In order that a voluntary equitable assignment of an equitable chose or thing in action may be valid it must be in all respects complete and perfect, so that the assignee is entitled to demand payment from the trustee or holder of the fund or debt and the trustee or holder is bound to make payment to the assignee, with no further act on the assignor's part remaining to be done to perfect the assignee's title.
Save where a presumption of gift may arise, a gift between spouses or civil partners must be established in the same way as a gift between strangers; that is to say it must be made by deed or by delivery, and there must be a clear and distinct act of gift and evidence that a gift was intended, in particular when the claim is made after the death of the alleged donor.
An act showing an intention to change the ownership may constitute sufficient delivery, notwithstanding that the chattels continued to be used by the spouses or civil partners in common: the act, however, must be such or be accompanied by such words as to be unequivocal.
Prima facie the donor of a completed gift is not entitled to revoke it nor to recall any payment made voluntarily.
Re FSF (Enduring Power of Attorney)  1 HKLRD 1099
In the case of FSF, the Court reminded practitioners that while an application under s.11(1) of the Enduring Powers of Attorney Ordinance could be made by an interested party, such an application should be made for the purpose of serving the interests of the donor rather than the personal interests of an interested party.
The discretion under the subsection must be exercised in the light of the circumstances of the case, always with due respect for the donor’s autonomy and by reference to his interests and, insofar as they could be ascertained, the donor’s wishes.
Chan King Hung v Chan Siu Kwan Paulie  HKCFI 670
The general principles for the propounding of a will (in the absence of any allegation that the will was procured by fraud or undue influence) may be summarised as follows:
A person who propounds a will has the legal or persuasive burden of proving on balance of probabilities that:
there was due execution of the will;
the testator was of testamentary capacity; and
the testator knew and approved of the contents of the will.
If the evidence adduced by a challenger or otherwise (e.g. the situation) arising in the case is of a sufficient cogency to raise such an issue (e.g. conduct which points to a will having been rescinded and/or a superseding will may/ought to have been made either in jurisdiction or overseas), the Court, when assessing the evidence as a whole at the end of the case, decides whether the proponent of the will has discharged the persuasive burden in relation to the relevant fact in issue on the balance of probabilities.
The prevailing authority applied in Chan King Hung remains Nina Kung (above) at §176 (Ribeiro PJ).

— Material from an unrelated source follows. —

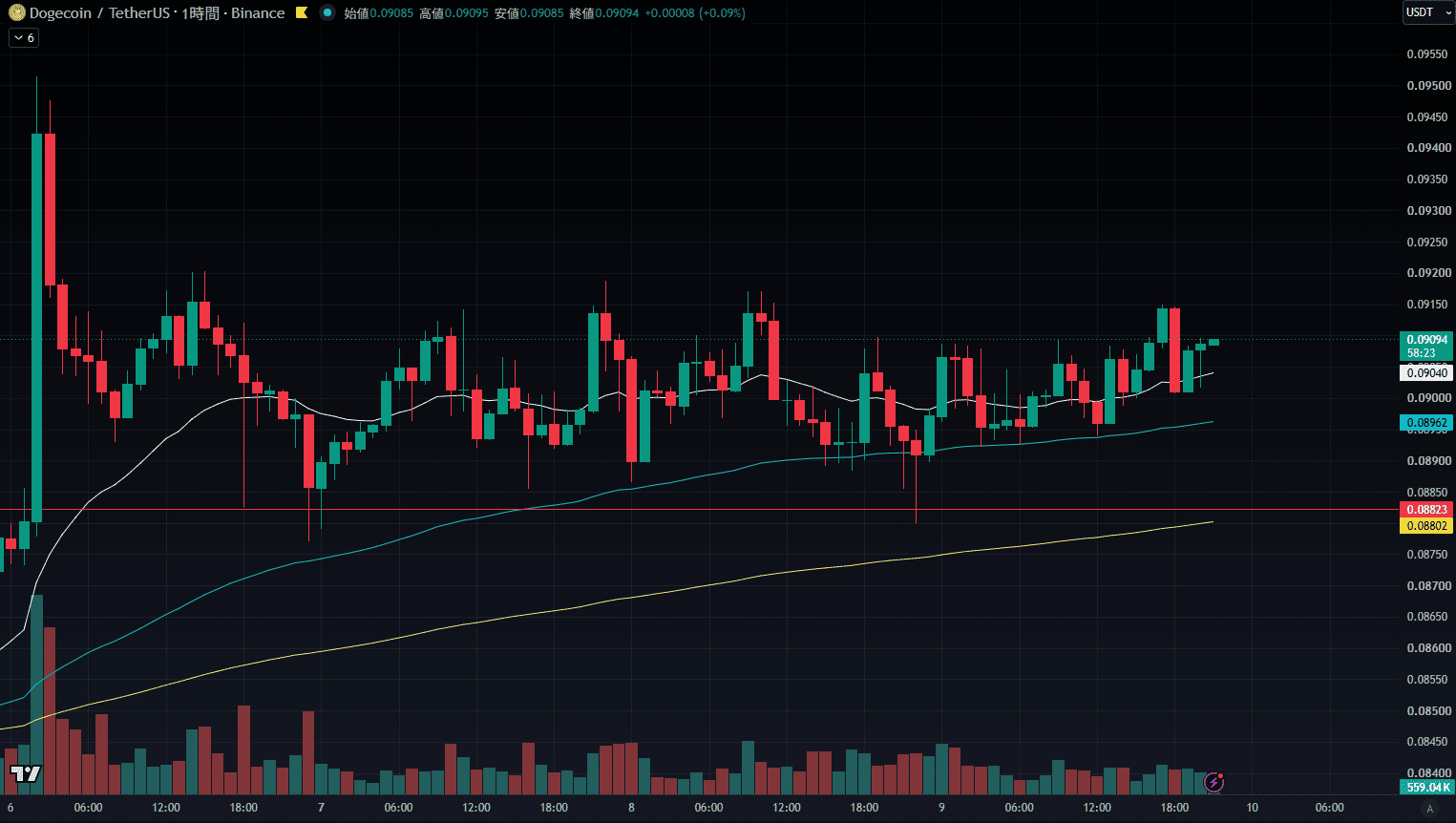Click the opening value 始値0.09085 in header
The image size is (1456, 823).
[378, 13]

As with any other matters, parties are also reminded that turning a matter into a contentious matter should be as a matter of last resort and the Underlying Objectives of the Court (and officers of the Court) to avoid adversarial conduct where possible remains the unalienable duty of all officers of the Court.
All in all, the various rulings of the previous year shows the importance of proper and good legacy planning is essential. Afterall, contentious probate matters are one of the saddest and most unfortunate cases amongst civil dispute as no living person would want to see beneficiaries (e.g. those supposedly closest to a donor when they had been alive) to litigate against each other (e.g. friends against family).

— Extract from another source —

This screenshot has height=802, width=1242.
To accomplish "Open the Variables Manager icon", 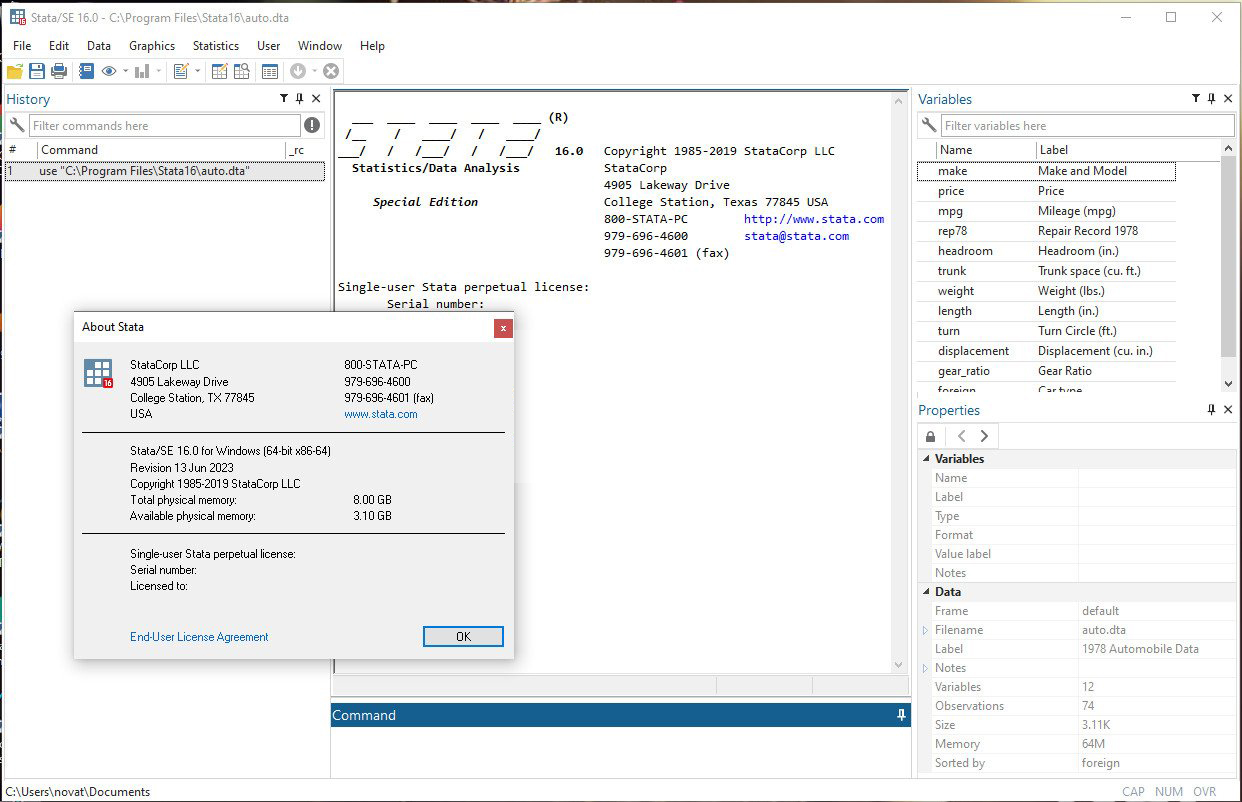I will [x=270, y=71].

Worse still, it is always with great sadness to see the legacy of a person applied towards legal fees as such practices are undoubtedly against the interest of that of the deceased.
Practitioners handling trust and probate matters, in the event where estate planning was not properly done whilst the donor was alive, should always put the interest of the estate where possible first and attempt to find quick and amicable settlement of a matter, rather than profiting from adversity. The Underlying Objectives ought to be upheld.